Next generation biomaterials will produce more durable implants
The development of next generation implantation biomaterials is the goal of research conducted by scientists from Poland and Austria. As a result, surgical implants will be more durable and of better quality, and this will translate into less frequent removal or revision.
The project is headed by Dr. Agnieszka Tomala from the Cracow University of Technology and Professor Carsten Gachot from the Vienna University of Technology. The University of Lodz is also a partner. The Polish teams' research is financed by the Polish National Science Centre as part of the OPUS 24+ LAP call.
'Our research addresses the challenges of an ageing population and the observed increase in the use of orthopaedic implants. Today's implants are designed for the greatest possible durability, but in reality they are imperfect,’ physicist Dr. Agnieszka Tomala tells PAP.
The scientist says that cyclical loads and friction lead to abrasion and the formation of wear particles that cause inflammation, and consequently to the failure of the entire implant and the need for surgery to remove or revise (replace) it. 'Therefore, it is necessary to osseointegrate the composite biomaterial with the bone, which will prevent loosening of the implant, and thus improve its durability,’ she says.
The objective of the project is to develop an innovative composite biomaterial of high quality and durability. This material consists of titanium (Ti), hydroxyapatite (HAp) and the innovative two-dimensional nanomaterial MXene. 'MXene has a layered arrangement of two-dimensional structures, creating a flake morphology that slides easily relative to each other. MXenes usually consist of titanium and carbon, which already have proven, excellent properties in many technical and medical applications,’ Tomala says.
In addition, scientists will use an innovative technique in their research work. 'Laser radiation will be used to create orderly arranged small pockets on the material surface. This laser structuring opens deep pores in the Ti/HAp/MXene composites, which will further enhance the transport and growth of osteogenic cells in the implant area. In addition, the laser pockets can serve as reservoirs for lubricating fluids to reduce friction and wear on the involved surfaces. In this particular solution, the lubricant that improves the tribological characteristics will be Mxene,’ Tomala says.
The newly-developed biomaterials will then be subjected to in-vitro biocompatibility assessment: comprehensive microbiological, pro-inflammatory, pro-regenerative and morphological tests using cell culture techniques.
The project is basic research.
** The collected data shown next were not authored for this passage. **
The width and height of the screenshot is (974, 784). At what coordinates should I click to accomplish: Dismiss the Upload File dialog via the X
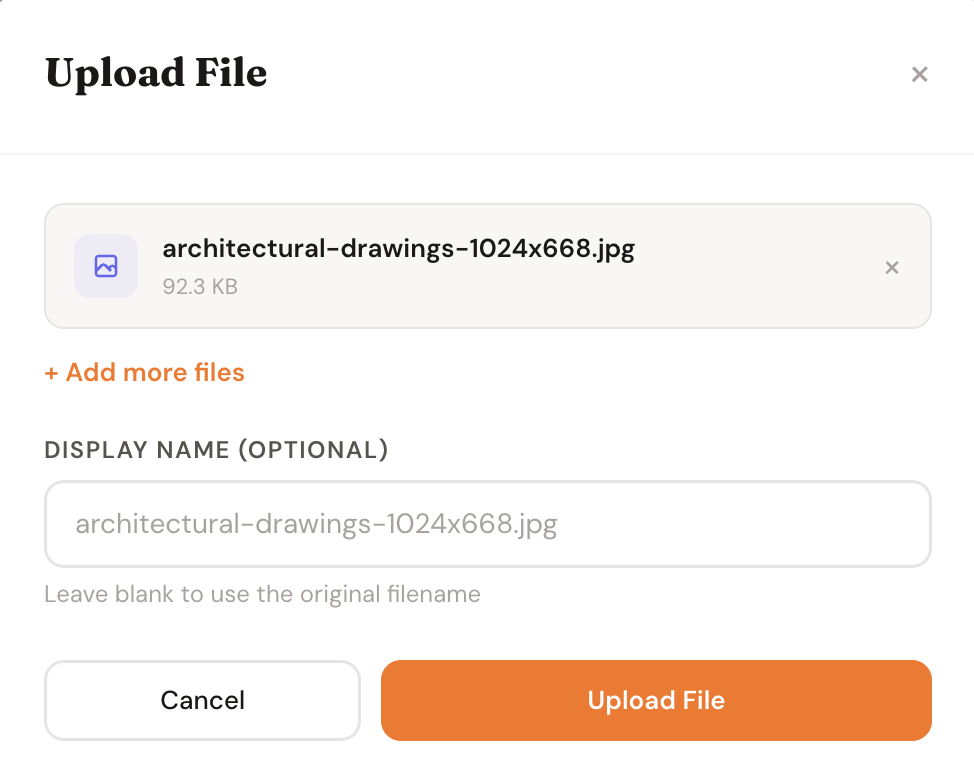919,74
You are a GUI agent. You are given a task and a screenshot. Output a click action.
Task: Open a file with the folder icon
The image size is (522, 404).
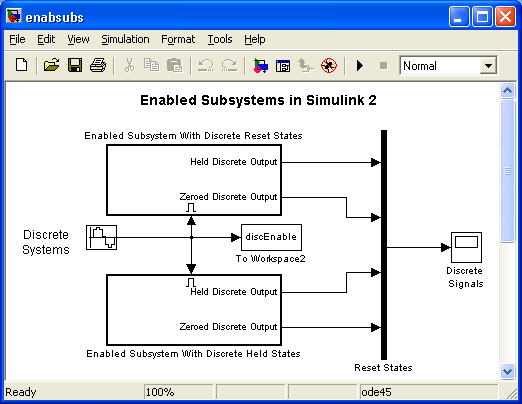pos(51,65)
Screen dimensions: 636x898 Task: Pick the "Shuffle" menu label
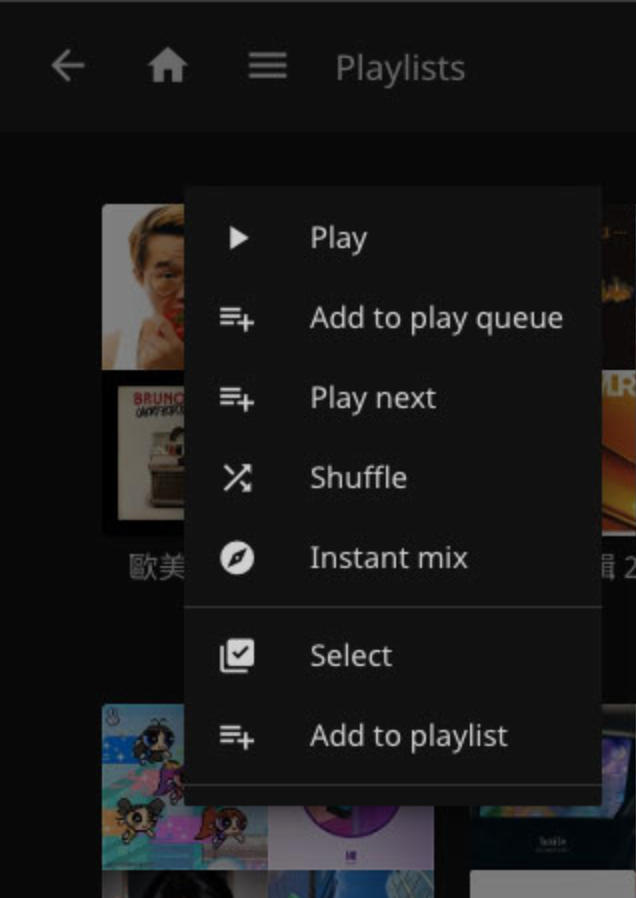click(x=358, y=478)
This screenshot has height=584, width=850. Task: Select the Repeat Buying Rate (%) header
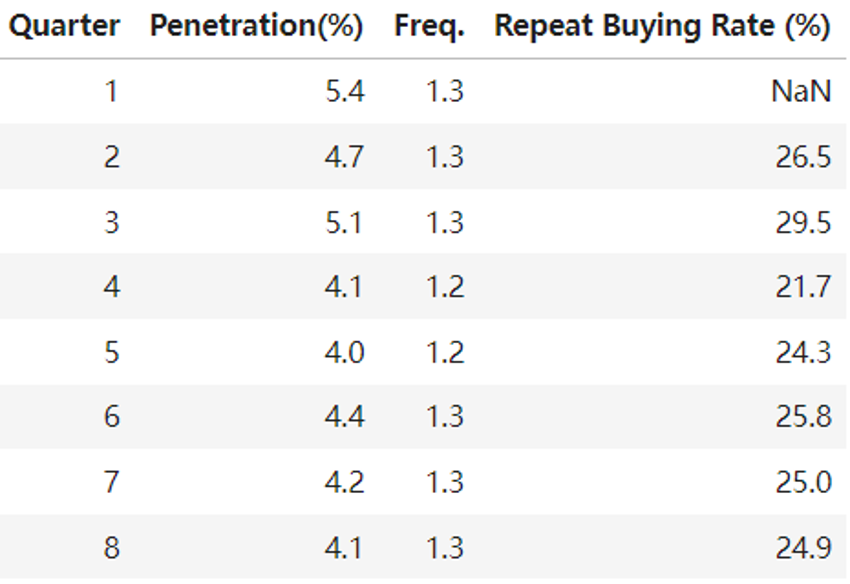coord(662,28)
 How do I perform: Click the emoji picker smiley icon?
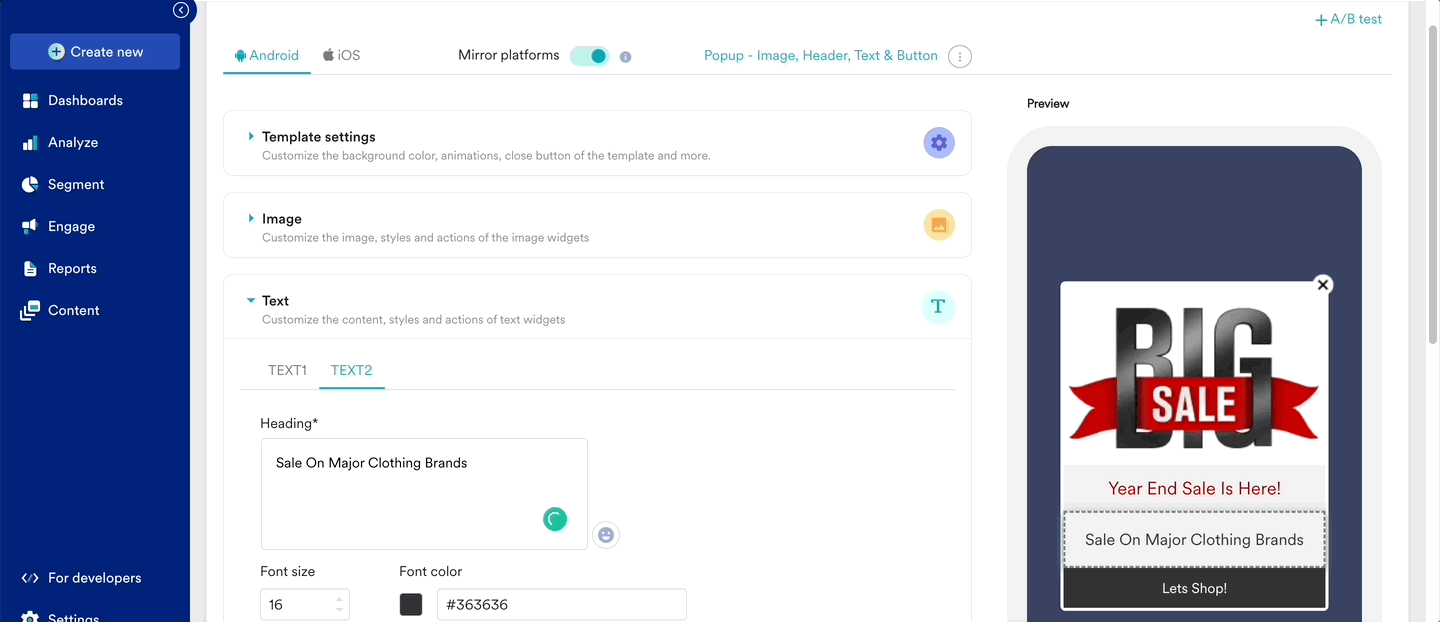(605, 535)
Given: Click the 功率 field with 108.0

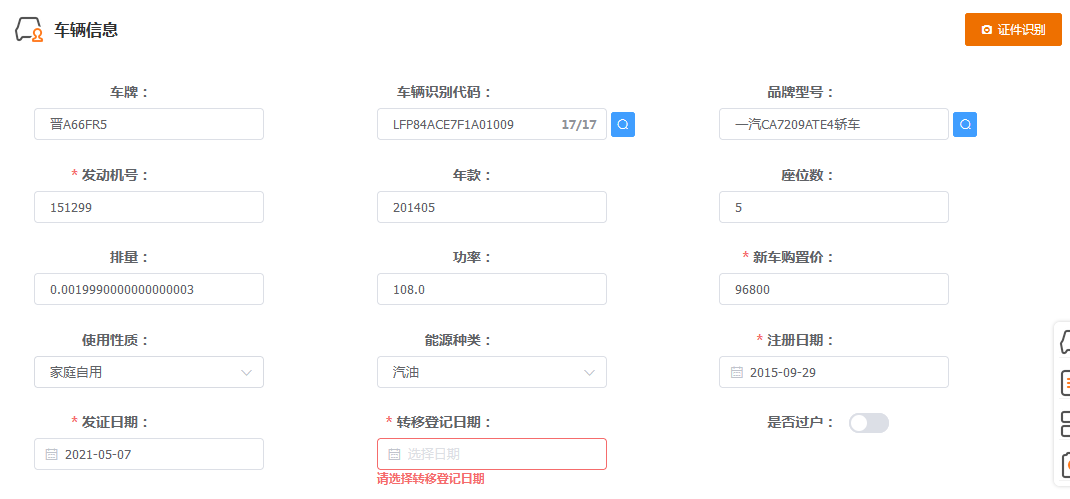Looking at the screenshot, I should tap(491, 289).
Before potential implementation, and before the biomaterial can be used for treatment, it would have to undergo a lot of testing, including the assessment of safety and in vivo bioactivity of the used materials, exclusion of potential genotoxic/carcinogenic effects, exclusion of interactions with blood and skin irritation/sensitisation as well as qualitative and quantitative characteristics of the degradation products of the tested materials.
The project 'Next Generation Bioactive Laser Textured Ti/Hap/Mxene Biomaterials' is financed by the Polish National Science Centre under the OPUS 24+ LAP call. Research tasks carried out by Polish teams will be financed by the National Science Centre with the amount of over PLN 1.7 million, while the cost of work of Austrian teams will be covered by the Austrian Science Fund (FWF).
The partners of the project are: the Faculty of Materials Science and Physics of the Cracow University of Technology, the Faculty of Biology and Environmental Protection of the University of Lodz and the Faculty of Mechanical Engineering of the Vienna University of Technology.